Mr Rahman is the owner of a flat in Waltham Forest which has been let out to the same tenant since May 2015. The property is within an area of Waltham Forest where there have been two selective licensing schemes in operation under Part 3 of the Housing Act 2004; the first scheme was in operation between April 2015 and March 2020, and the second scheme commenced in May 2020 and continues to operate until April 2025. Mr Rahman was required to apply for separate licences for his property under each of the schemes, in accordance with section 85 of the Housing Act 2004, and failure to licence his property was an offence contrary to section 95 of that Act. Whilst Mr Rahman obtained a licence for the property under the first scheme in July 2015, he failed to re-apply for a license under the second scheme. As such, in September 2021, Waltham Forest informed Mr Rahman of its intention to issue him with a civil penalty of £5,000 (pursuant to s.249A of the Housing Act 2004) due to his failure to licence the property. Whilst Mr Rahman then applied for a licence for the property in October 2021, Waltham Forest nevertheless issued him with a final civil penalty notice in November 2021, reducing the penalty by 20% to £4,000 because of the receipt of the license application during the previous month. The level of this policy was set by the Council in accordance with its approved Enforcement Policy.

First-tier Tribunal (Property Chamber)

Mr Rahman brought an appeal against the issuance of the civil penalty to the First-tier Tribunal (Property Chamber) (“the FTT”), asserting that the level of the penalty was excessive. During the course of the appeal, it was said that Mr Rahman did in fact own more than five dwellings across the country. Waltham Forest’s Enforcement Policy specifies that where a landlord owns more than 5 properties they are to be subject to a heavier penalty due to being a more experienced landlord. As a result of this new information, Waltham Forest asserted that the FTT should increase the penalty in line with its Policy, so that Mr Rahman should receive a penalty with a starting point of £15,000. The FTT refused to do so, instead upholding the penalty in the amount that the council had imposed.
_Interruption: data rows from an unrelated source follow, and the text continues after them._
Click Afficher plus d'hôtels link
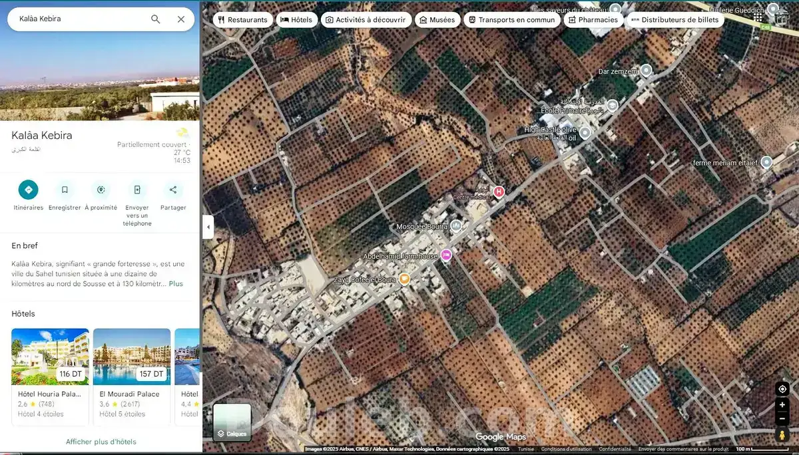pyautogui.click(x=101, y=442)
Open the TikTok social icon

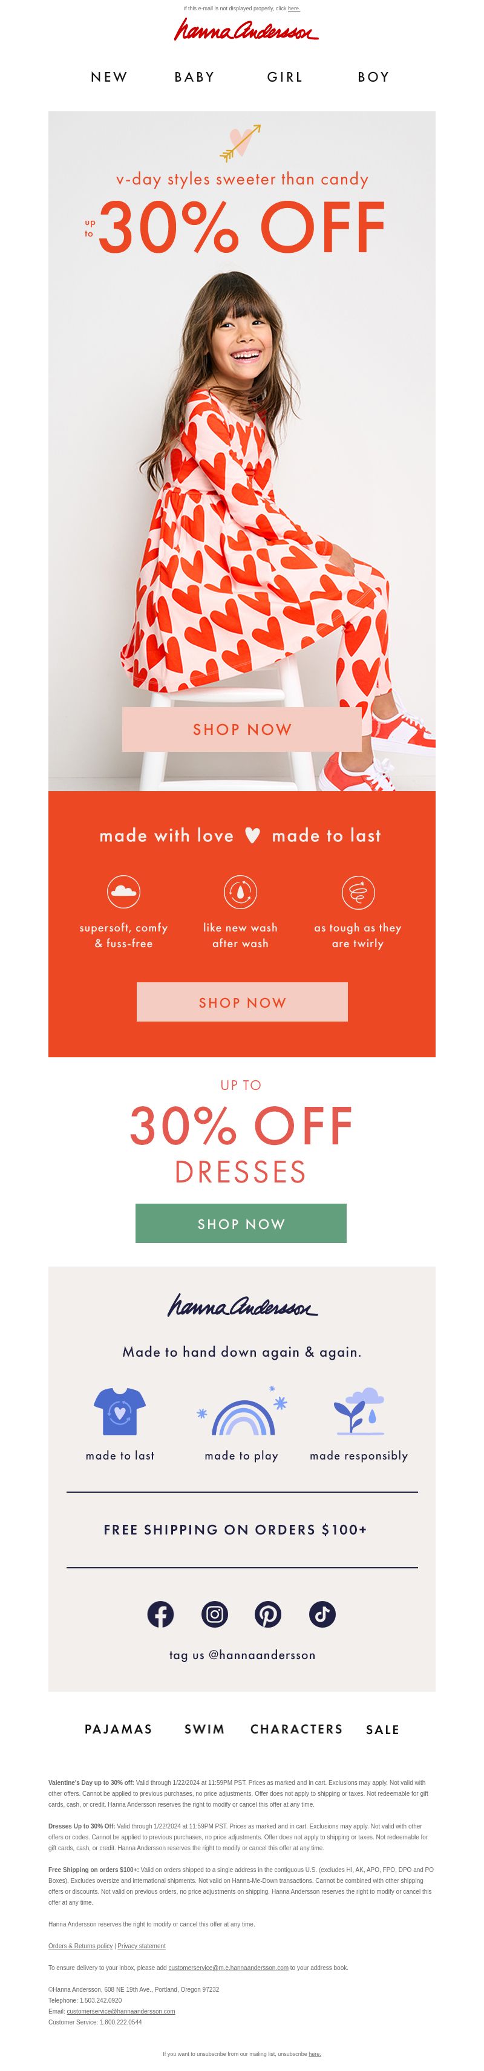[322, 1614]
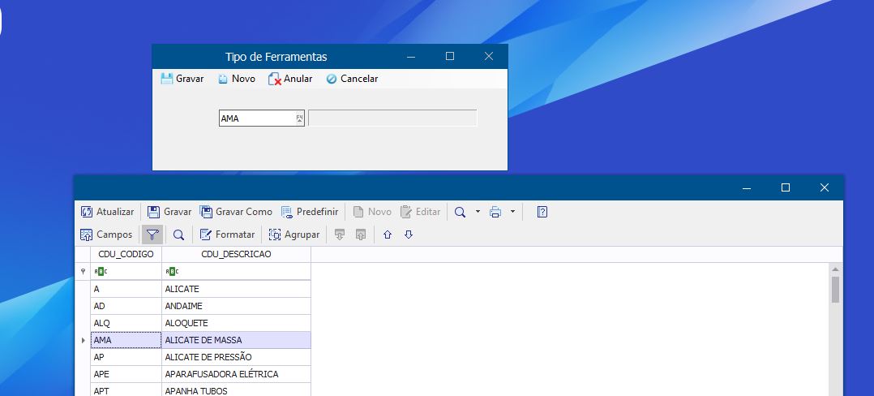874x396 pixels.
Task: Sort by CDU_DESCRICAO column header
Action: (x=236, y=254)
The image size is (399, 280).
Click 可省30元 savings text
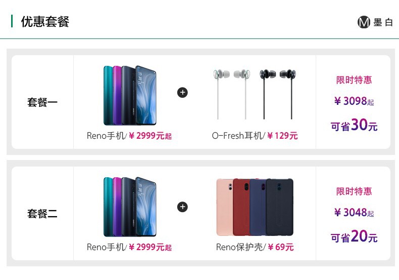[354, 125]
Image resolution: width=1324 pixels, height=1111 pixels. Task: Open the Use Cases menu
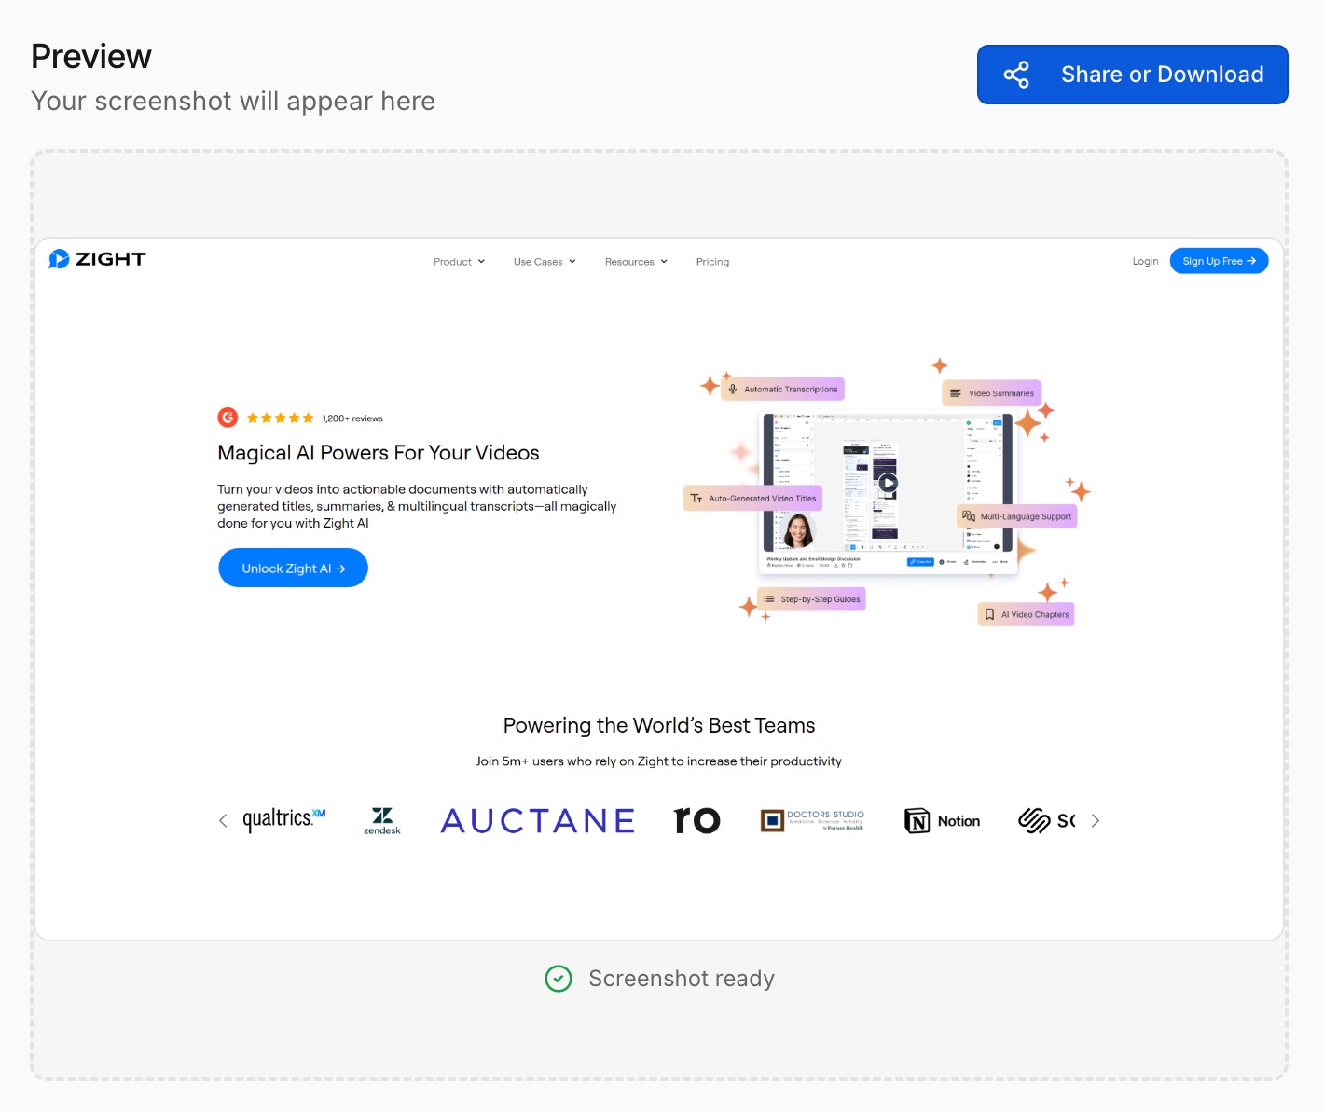(x=544, y=261)
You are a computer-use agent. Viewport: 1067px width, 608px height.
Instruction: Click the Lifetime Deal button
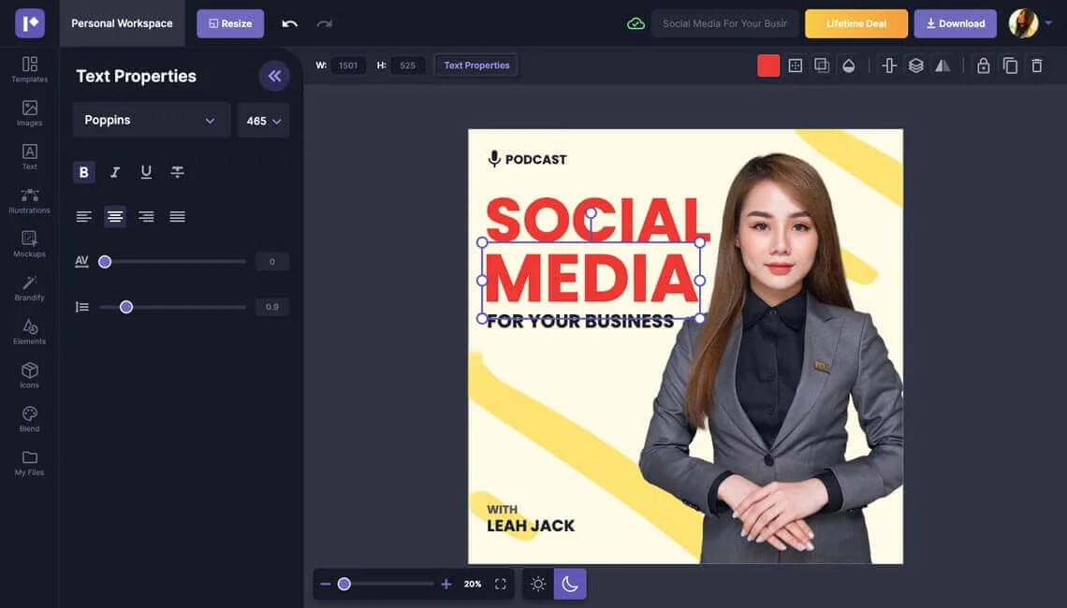(856, 23)
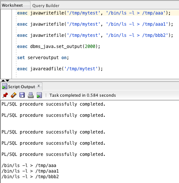Collapse panel using the up arrow
The height and width of the screenshot is (183, 179).
tap(3, 80)
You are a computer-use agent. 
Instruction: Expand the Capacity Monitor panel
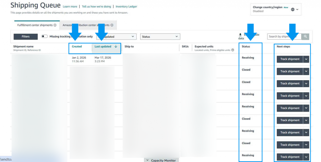pos(161,160)
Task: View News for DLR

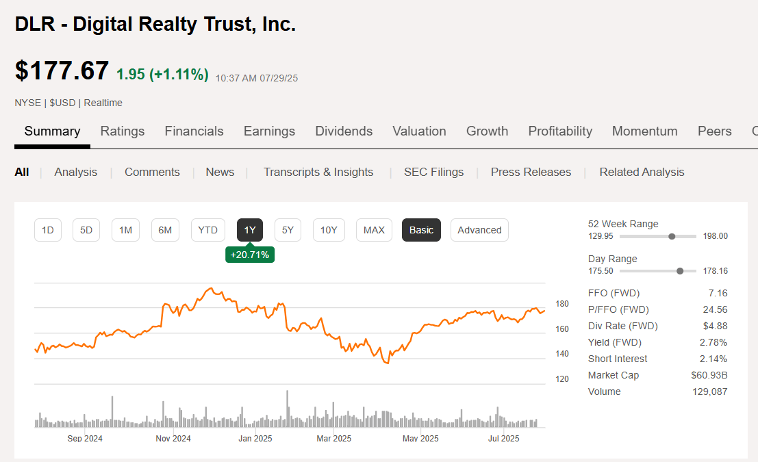Action: coord(220,172)
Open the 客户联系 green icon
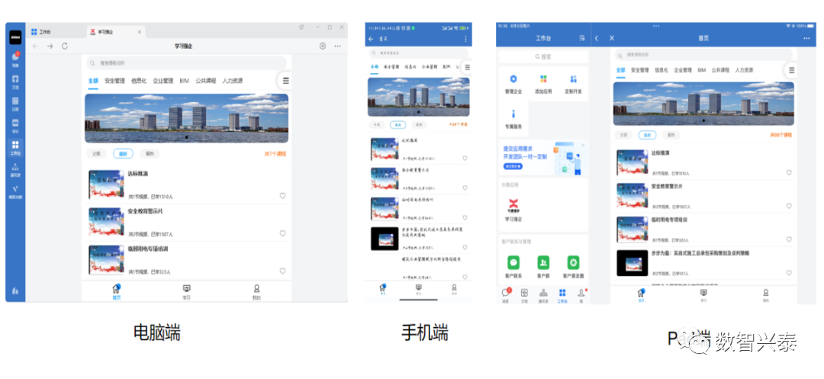Viewport: 824px width, 379px height. tap(513, 264)
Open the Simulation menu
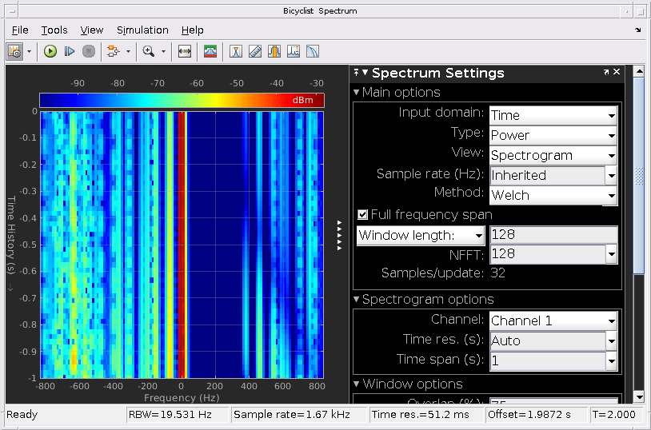 click(142, 30)
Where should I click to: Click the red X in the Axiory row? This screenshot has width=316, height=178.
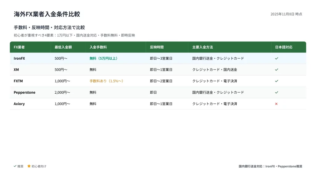pos(276,104)
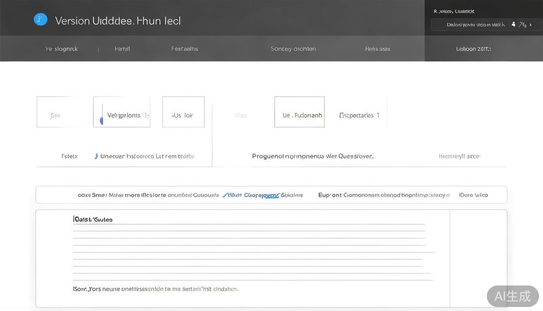Click the crossed tool icon in top-right box
The image size is (543, 311).
[523, 25]
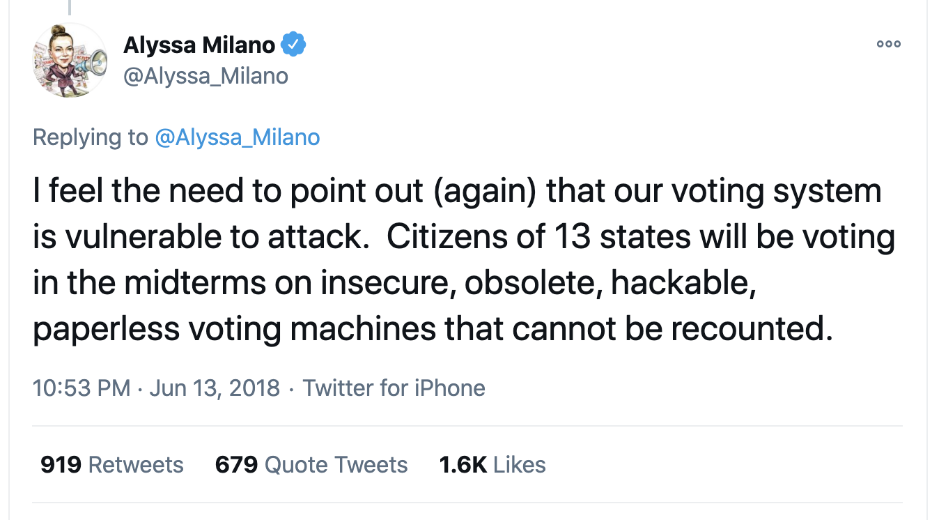Screen dimensions: 939x520
Task: Open Alyssa Milano's caricature profile picture
Action: click(x=70, y=61)
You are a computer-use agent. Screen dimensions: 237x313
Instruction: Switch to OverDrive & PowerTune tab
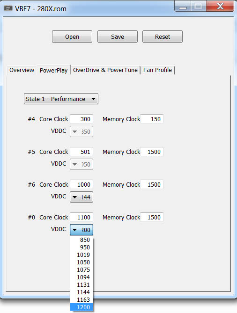click(x=105, y=70)
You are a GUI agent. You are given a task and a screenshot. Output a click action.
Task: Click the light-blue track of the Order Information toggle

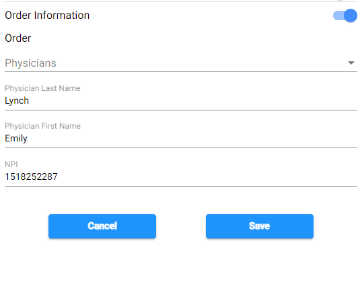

Upper Tribunal (Lands Chamber)

Waltham Forest appealed this decision to the Upper Tribunal (Lands Chamber) (“the UT”), seeking a decision that the FTT was obliged to apply Waltham Forest’s Policy and increase the penalty accordingly.

The UT hearing took a surprising turn, when the person who appeared before the UT as Mr Rahman was not the same person who had appeared before the FTT. Mr Rahman told UT Judge Cooke that his father had in fact appeared before the FTT, and assured UTJ Cooke that he was indeed the correct Mr Rahman. As a result of this confusion, the UTJ Cooke did, in part, remit the case back to the FTT for redetermination, and directed Mr Rahman, his father, and his representative to all provide evidence of their identities at the next FTT hearing.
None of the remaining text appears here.